Вернувшись в часть, Михаил просто изводил себя ревностью и домыслами. Не получив от Ларисы день-другой письма, подумывал сбежать со службы, нагрянуть внезапно — и если она там с кем-то!.. Когда срок службы закончился, командир предложил Михаилу остаться на сверхсрочную, обещал жилье в Москве — он в Москве служил. Куда там — к Ларисе, немедля!..

10

…Среди ночи Михаил проснулся в страхе. Много в последнее время снилось жутких снов: отрубленные головы петушиные летали, норовили ткнуть клювом, какие-то насекомые, похожие на тараканов, только блекло-зеленые, с топорщащимися крыльями, выползали из-под набухших пальцев и разлетались… Но этот сон был чудовищнее… Приснился ему Степка… плешивым и морщинистым. Маленьким таким старичком…

Ночь была лунная, светлая. Впрочем, в окнах, скорее всего, лишь отсвет прожекторов, что по углам двора. Выла собака: Джули, сторожевая овчарка. Собственно, кобель это, Джульбарс, но называют его все почему-то Джули, и кажется, сучка. Воет всеми ночами. Чего не спится? Что беспокоит? Там их три пса, другие молчат, а этот… Беду чует, как в народе говорят?.. Что же, беды тут, рядом, много. В других, видно, собачье это чутье на беду уже притупилось, а в Джули живет. Вот работенка-то псу досталась!

Михаил встал, подошел к открытому окну, вцепился, ткнулся лицом в железные прутья. И так захотелось завыть в ответ Джули. В тон, подвыть, «…при луне на тихую, бесшумную погоду…» Вот уж человеку, знать, тяжко было, коль такие слова изрекла душа. Коль попросил у пса лапу на счастье, ибо такой лапы — на счастье — не видал сроду!
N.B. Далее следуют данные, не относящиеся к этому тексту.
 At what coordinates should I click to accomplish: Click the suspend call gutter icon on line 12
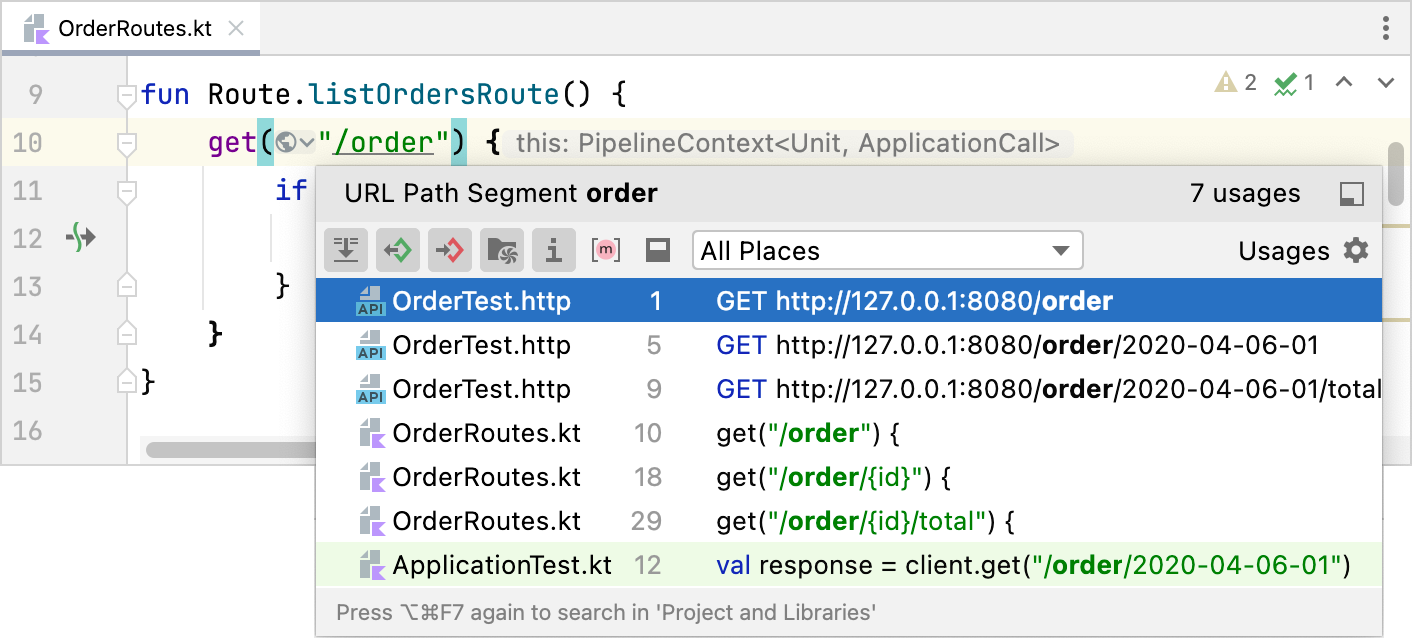pos(81,237)
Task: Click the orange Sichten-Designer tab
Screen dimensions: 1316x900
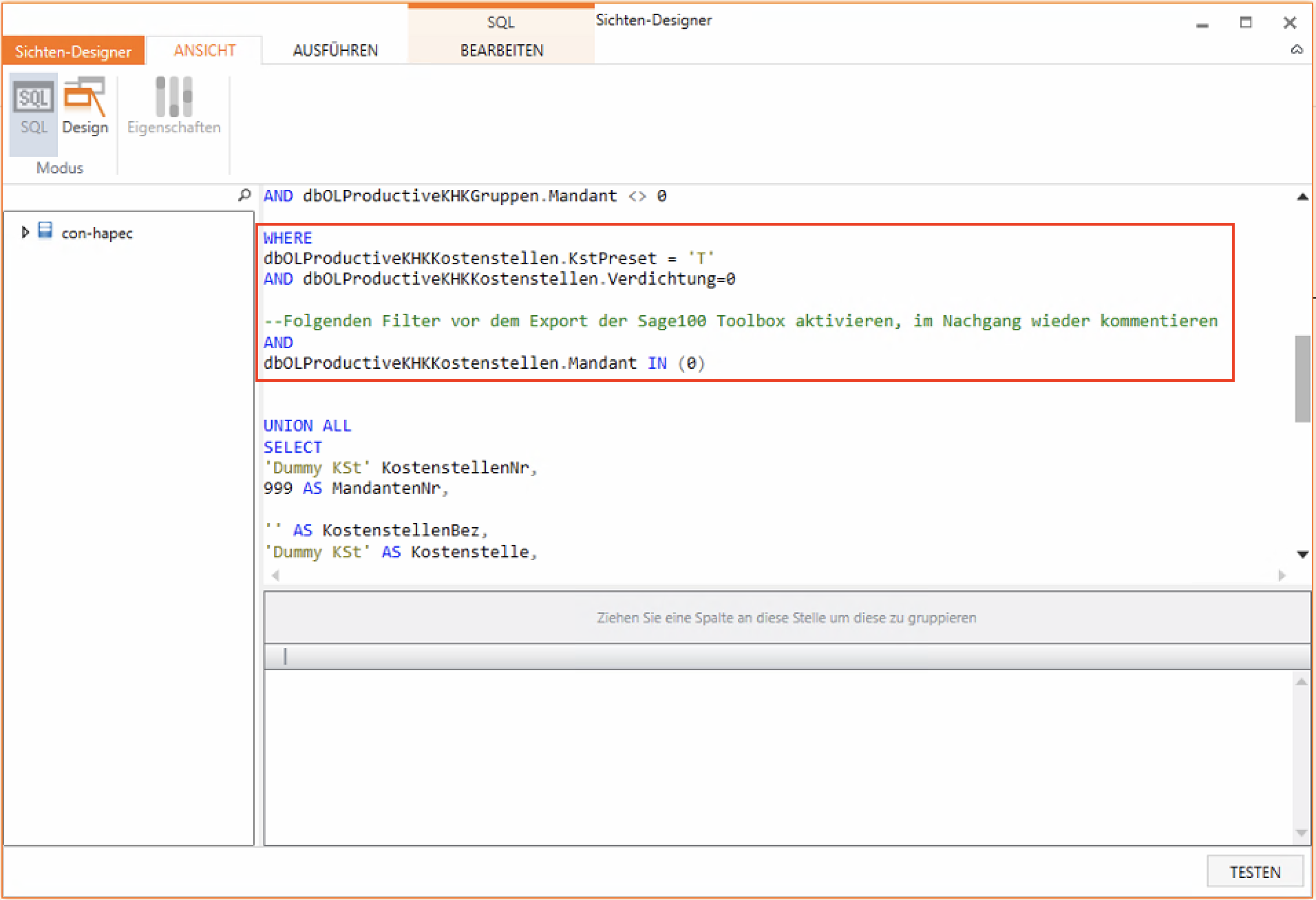Action: (73, 52)
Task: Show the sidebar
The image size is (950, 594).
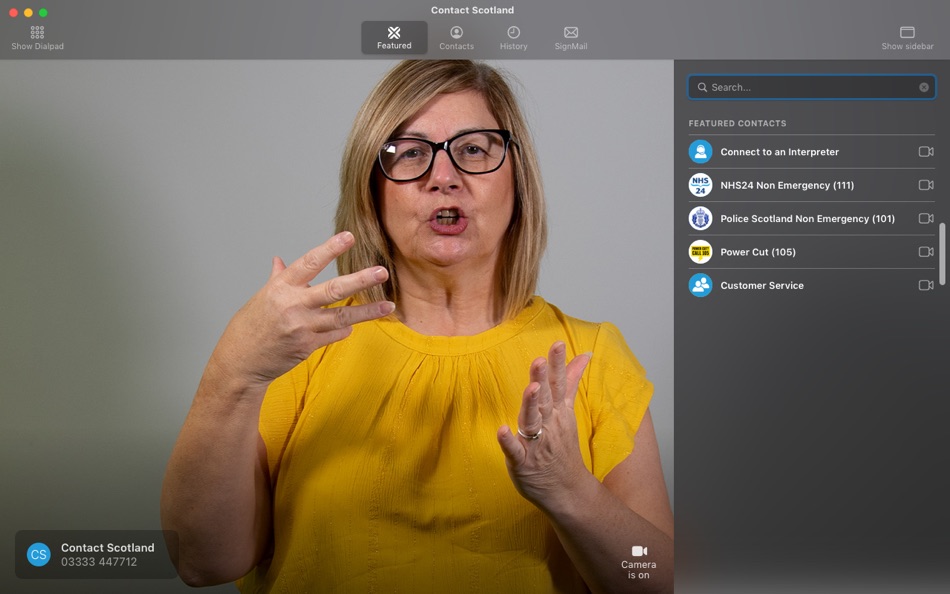Action: pyautogui.click(x=906, y=38)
Ну, ничего, Джули, не надо, обращался сердцем к псу и Михаил. Будет он, Михаил, жить. Степку заберет. Пусть как угодно суд решает — заберет! Пусть его, Михаила, не простит жена, к черту их, всех на свете женщин. Станут жить вдвоем с сыном. С мальчуганом этим, с душою чуткою. В деревне. Купит он домишко, где-нибудь недалеко от реки. Оставит свой фирменный автобус, сядет за грузовик. Вставать будут со Степкой рано. Делать зарядку, бегать купаться. Или собираться на рыбалку. Еще туман не осел. Они копают червей у парников, где назем. Идут, с удочками. Тишь. Шаркают о траву ноги. С болотца, где осока, лягушки кричат. В поле, едва различимые в тумане, кони. Они со Степкой на реке, замерли над удочками. Тихо, делово переговариваются. Птицы защебетали. А с солнцем ясным — уже и улов. Уха… Потом он, Михаил, — на работе. Степка играет с ребятишками деревенскими или в школе. Михаил будет вечерами с ним заниматься, читать, писать. За свое образование возьмется. Будут жить! Буду-ут!..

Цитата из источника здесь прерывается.